Information gives indication of whether programmes, interventions designed to reduce number of new infections working in population.
A critical part of reaching zero new HIV infections by 2030 – as the UN’s Sustainable Development Goal aims to do – is to be able to track accurately when specific high risks groups become infected with the virus.
This information gives an indication of whether the programmes and interventions designed to reduce the number of new infections are working in a particular population – or whether infection rates are rising. It also helps researchers and scientists design new interventions among vulnerable and high risk groups where infection rates remain stubbornly high.
For example, if there are high infection rates among young men in Botswana over a certain period, by tracking cases accurately researchers can look at the interventions introduced and deduce whether or not they’re successful.
But accurately and reliably identifying these new HIV infections remains a challenge – particularly in sub-Saharan Africa. Part of the problem is that the longitudinal surveys used to collect data – initially designed in developed countries – are too expensive and complex for developing countries.
But new more viable methods have been developed that are helping to significantly close the data gap and open to the door to infection rates being mapped much more accurately. One of them is the use of biomarkers – a naturally occurring characteristic – to identify recently infected people.
Previous research has shown that there are biomarkers in the body that change as soon as someone becomes infected with HIV. These biomarkers can be used to classify HIV infections and, as it were, “date” them as new or old infections.
But most studies have only considered one biomarker at a time. Our research built on this by looking at a combination of biomarkers as well as a novel biomarker that we characterised for the first time. We used two biomarker approaches:
A serological marker which tracked properties of HIV specific antibodies, and
A genetic marker which tracked the diversity of the HIV virus. Using the genetic marker we went on to develop a diversity index which determines how diverse the virus has become.
By using the combination of biomarkers plus the diversity index we found that it was possible to be more accurate in identifying when someone got infected. This will help diagnose people in the early infection phase.

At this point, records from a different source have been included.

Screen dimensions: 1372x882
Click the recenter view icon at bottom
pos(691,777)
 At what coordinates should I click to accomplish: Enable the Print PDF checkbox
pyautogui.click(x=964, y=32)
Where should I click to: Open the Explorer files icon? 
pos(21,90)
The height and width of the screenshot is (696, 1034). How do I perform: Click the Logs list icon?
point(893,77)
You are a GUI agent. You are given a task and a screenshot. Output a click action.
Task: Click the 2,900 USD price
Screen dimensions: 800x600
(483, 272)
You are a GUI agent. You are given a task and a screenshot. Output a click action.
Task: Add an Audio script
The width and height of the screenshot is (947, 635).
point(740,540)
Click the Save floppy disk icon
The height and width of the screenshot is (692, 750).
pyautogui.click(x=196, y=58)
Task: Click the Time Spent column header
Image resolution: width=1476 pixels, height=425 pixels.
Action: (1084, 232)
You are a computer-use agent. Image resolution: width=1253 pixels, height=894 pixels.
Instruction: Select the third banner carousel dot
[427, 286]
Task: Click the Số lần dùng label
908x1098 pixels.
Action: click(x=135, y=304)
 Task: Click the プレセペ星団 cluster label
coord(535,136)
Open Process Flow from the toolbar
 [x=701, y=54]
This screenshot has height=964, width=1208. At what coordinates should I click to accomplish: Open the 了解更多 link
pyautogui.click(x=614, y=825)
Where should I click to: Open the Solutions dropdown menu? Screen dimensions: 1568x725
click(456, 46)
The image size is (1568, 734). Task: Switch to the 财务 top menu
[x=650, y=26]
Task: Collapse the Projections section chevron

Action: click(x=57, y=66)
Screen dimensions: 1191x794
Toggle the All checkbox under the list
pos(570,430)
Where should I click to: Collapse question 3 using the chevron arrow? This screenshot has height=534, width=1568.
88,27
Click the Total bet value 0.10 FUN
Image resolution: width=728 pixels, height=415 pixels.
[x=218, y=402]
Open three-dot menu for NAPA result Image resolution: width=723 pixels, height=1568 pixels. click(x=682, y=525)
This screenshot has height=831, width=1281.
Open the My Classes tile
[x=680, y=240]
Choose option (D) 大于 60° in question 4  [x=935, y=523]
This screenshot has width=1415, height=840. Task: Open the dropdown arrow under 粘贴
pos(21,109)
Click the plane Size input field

This in turn will help health authorities target the high risk populations behind disproportionately higher rates of HIV transmission.
The method we have designed will save costs because it won’t require having to follow a large number of people over a long period of time to establish infection rates in a community. Our method allows estimates to be made on the rate of new infections.
Marking the virus
Serological markers look at the antibodies in the body that are fighting HIV. Antibodies are only found in people that are exposed to HIV. These antibodies vary from person to person and increase in quantity and quality. The antibodies itself can be used as a marker of recent infection because they increase in number in a way that can be predictable.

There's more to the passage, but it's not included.